(WHAT IS ASKED): Format the listing lines starting at the one containing "This screenshot has height=173, width=381." and ending at the one containing "Action: point(101,7)" as a numbered list, leaving out any blank lines.

● ● ● ● ● ● ●

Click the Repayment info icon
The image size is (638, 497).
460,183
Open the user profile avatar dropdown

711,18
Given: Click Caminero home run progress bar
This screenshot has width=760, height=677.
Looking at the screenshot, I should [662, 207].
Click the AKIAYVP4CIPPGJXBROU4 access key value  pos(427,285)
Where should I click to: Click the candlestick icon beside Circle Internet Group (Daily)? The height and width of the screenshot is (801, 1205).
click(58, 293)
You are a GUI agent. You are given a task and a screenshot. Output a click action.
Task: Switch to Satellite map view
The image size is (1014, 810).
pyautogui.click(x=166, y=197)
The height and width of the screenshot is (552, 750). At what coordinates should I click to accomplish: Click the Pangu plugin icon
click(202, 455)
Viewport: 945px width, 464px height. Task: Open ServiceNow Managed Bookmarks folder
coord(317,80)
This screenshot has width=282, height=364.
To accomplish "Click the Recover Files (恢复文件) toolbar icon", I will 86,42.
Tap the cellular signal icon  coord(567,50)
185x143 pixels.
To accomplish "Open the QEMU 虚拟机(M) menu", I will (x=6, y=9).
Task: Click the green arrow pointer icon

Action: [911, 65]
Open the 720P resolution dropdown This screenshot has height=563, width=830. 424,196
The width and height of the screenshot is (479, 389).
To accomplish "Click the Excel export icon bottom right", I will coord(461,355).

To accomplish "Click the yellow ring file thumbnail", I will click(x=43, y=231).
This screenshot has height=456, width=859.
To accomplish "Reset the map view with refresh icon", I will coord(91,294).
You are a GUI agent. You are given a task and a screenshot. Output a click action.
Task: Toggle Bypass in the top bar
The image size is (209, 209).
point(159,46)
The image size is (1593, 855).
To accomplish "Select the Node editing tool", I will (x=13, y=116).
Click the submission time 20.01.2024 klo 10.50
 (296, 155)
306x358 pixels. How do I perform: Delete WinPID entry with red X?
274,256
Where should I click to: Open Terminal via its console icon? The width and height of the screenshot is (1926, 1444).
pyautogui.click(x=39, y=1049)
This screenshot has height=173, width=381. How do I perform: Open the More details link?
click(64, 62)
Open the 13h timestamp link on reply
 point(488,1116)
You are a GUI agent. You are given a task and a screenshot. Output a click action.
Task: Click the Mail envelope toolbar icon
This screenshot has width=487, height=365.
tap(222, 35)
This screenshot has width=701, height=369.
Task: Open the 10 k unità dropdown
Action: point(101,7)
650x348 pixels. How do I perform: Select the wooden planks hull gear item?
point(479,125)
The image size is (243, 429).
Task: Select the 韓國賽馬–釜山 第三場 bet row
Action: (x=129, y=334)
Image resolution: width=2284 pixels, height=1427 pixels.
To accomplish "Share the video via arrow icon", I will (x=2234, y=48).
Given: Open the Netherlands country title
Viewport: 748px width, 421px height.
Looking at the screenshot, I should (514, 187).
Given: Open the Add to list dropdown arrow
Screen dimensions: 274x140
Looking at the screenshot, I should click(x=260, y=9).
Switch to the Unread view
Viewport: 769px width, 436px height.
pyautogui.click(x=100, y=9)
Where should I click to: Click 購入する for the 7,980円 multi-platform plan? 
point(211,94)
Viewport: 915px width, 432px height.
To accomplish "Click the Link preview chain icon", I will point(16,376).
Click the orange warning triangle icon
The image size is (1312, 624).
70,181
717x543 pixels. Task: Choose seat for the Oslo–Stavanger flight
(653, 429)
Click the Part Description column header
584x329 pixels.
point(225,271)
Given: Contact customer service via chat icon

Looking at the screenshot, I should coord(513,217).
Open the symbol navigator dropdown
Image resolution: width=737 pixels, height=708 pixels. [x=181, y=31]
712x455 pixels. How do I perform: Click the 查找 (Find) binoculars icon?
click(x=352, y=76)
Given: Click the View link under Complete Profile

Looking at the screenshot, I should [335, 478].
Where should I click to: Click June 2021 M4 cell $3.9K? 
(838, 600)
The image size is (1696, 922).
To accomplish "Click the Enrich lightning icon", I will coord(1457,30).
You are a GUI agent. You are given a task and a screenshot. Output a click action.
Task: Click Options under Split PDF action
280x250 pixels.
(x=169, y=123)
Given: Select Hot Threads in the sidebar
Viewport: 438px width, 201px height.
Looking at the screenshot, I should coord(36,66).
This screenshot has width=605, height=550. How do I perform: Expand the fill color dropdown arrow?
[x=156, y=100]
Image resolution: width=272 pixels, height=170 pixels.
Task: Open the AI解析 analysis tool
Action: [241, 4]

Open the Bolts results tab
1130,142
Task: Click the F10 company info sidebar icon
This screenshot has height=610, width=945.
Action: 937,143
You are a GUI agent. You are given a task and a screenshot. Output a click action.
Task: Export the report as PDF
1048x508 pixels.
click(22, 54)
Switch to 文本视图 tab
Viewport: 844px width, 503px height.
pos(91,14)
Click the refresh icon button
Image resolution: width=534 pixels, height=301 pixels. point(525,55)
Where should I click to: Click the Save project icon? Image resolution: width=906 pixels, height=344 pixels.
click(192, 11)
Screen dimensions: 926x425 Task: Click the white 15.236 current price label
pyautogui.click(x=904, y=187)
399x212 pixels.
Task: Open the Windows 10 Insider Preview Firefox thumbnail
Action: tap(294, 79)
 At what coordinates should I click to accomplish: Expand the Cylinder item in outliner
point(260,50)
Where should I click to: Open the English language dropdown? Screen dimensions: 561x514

● ● ● ● ● ● ●

(RIGHT ANSWER):
1. This screenshot has height=173, width=381. How do I perform: Open the More details link?
2. click(64, 62)
3. Open the 13h timestamp link on reply
4.  point(488,1116)
5. You are a GUI agent. You are given a task and a screenshot. Output a click action.
6. Task: Click the Mail envelope toolbar icon
7. This screenshot has width=487, height=365.
8. tap(222, 35)
9. This screenshot has width=701, height=369.
10. Task: Open the 10 k unità dropdown
11. Action: point(101,7)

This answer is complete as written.